**Records contained in a dataset**
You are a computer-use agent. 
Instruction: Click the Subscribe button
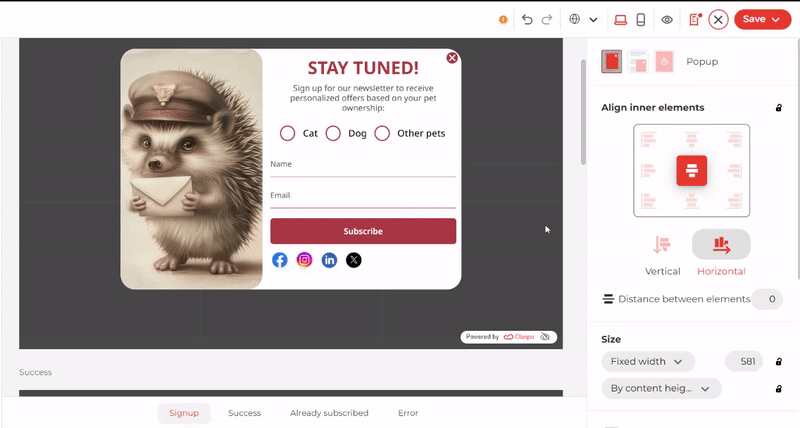click(363, 231)
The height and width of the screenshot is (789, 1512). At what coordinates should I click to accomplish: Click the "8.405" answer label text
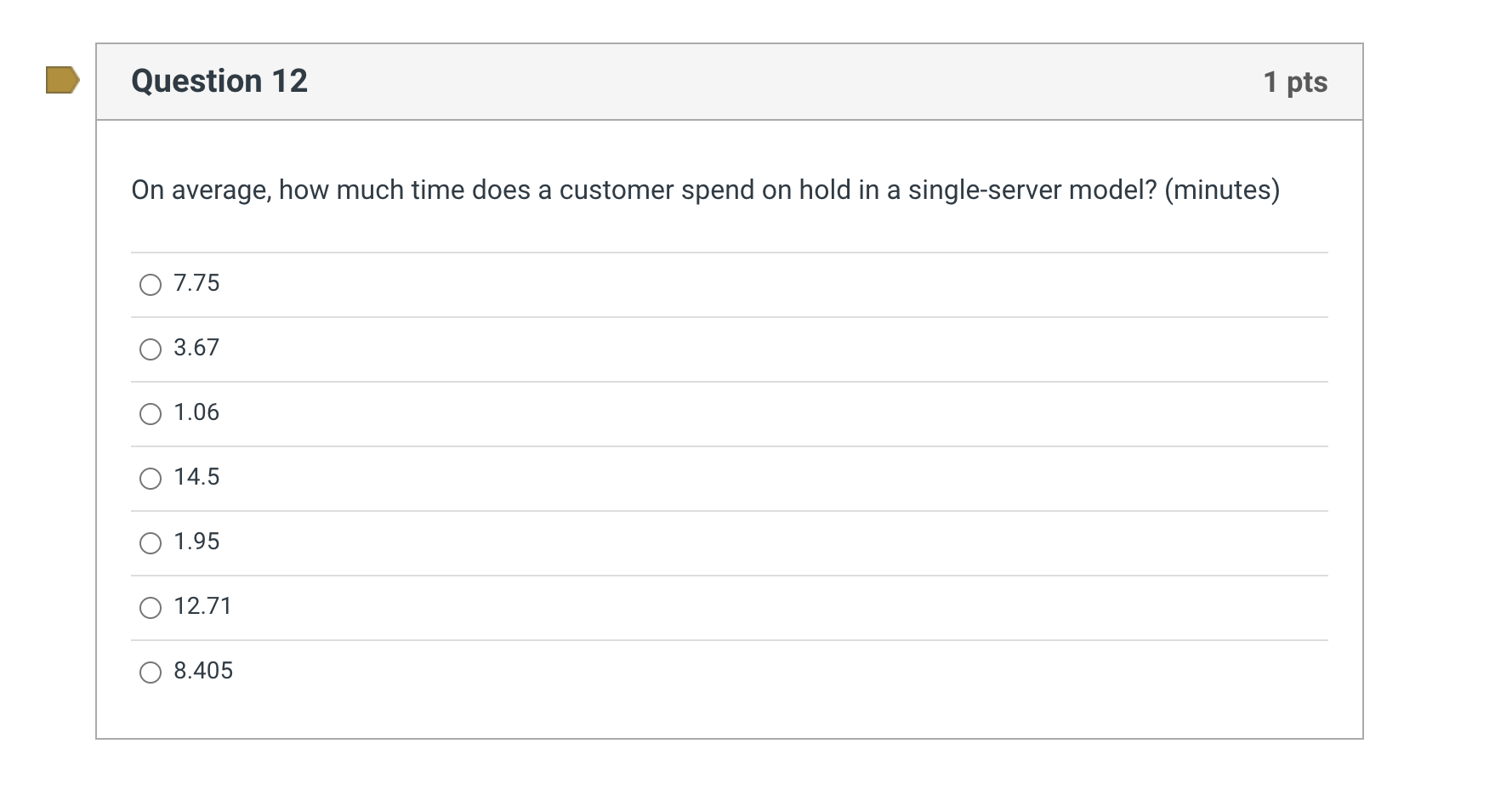[203, 671]
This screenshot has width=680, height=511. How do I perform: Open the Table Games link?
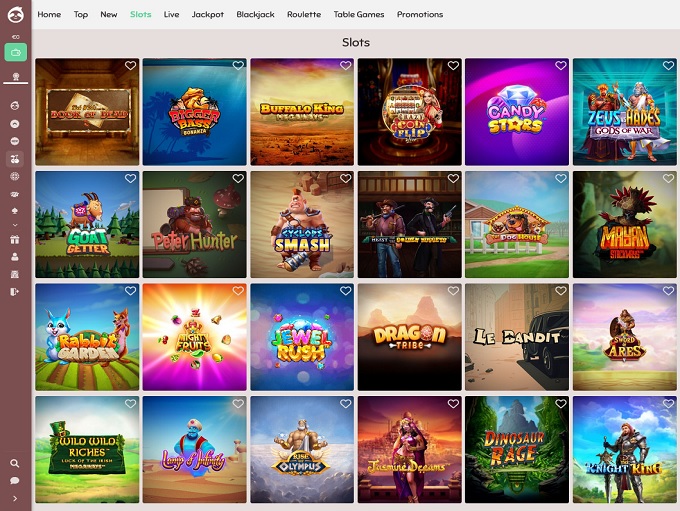pos(359,14)
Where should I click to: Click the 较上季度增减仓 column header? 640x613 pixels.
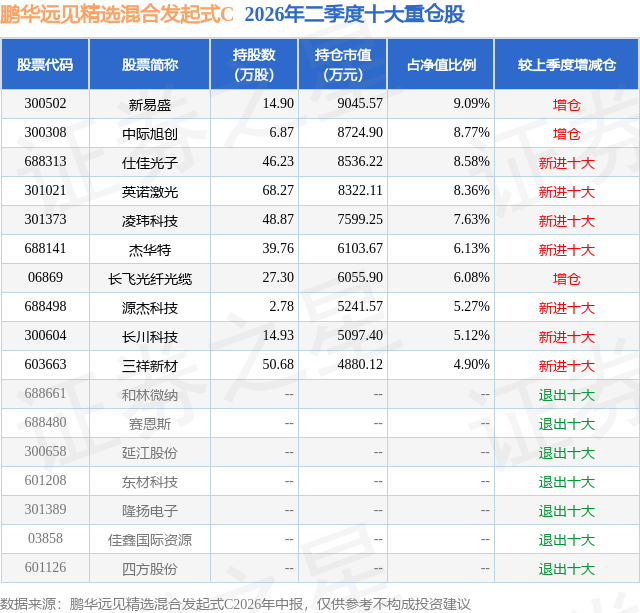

**EXERCISE DESCRIPTION**
Transcribe each record above exactly, leaving every picture out of the copy.

**WRITTEN SOLUTION**
You are a computer-use agent. 
Instruction: Click the Subscribe button
click(363, 231)
The height and width of the screenshot is (789, 1512). At what coordinates should I click to accomplish: Click the "8.405" answer label text
[203, 671]
This screenshot has width=680, height=511. How do I perform: Open the Table Games link?
pos(359,14)
Where should I click to: Click the 较上季度增减仓 column header? 640x613 pixels.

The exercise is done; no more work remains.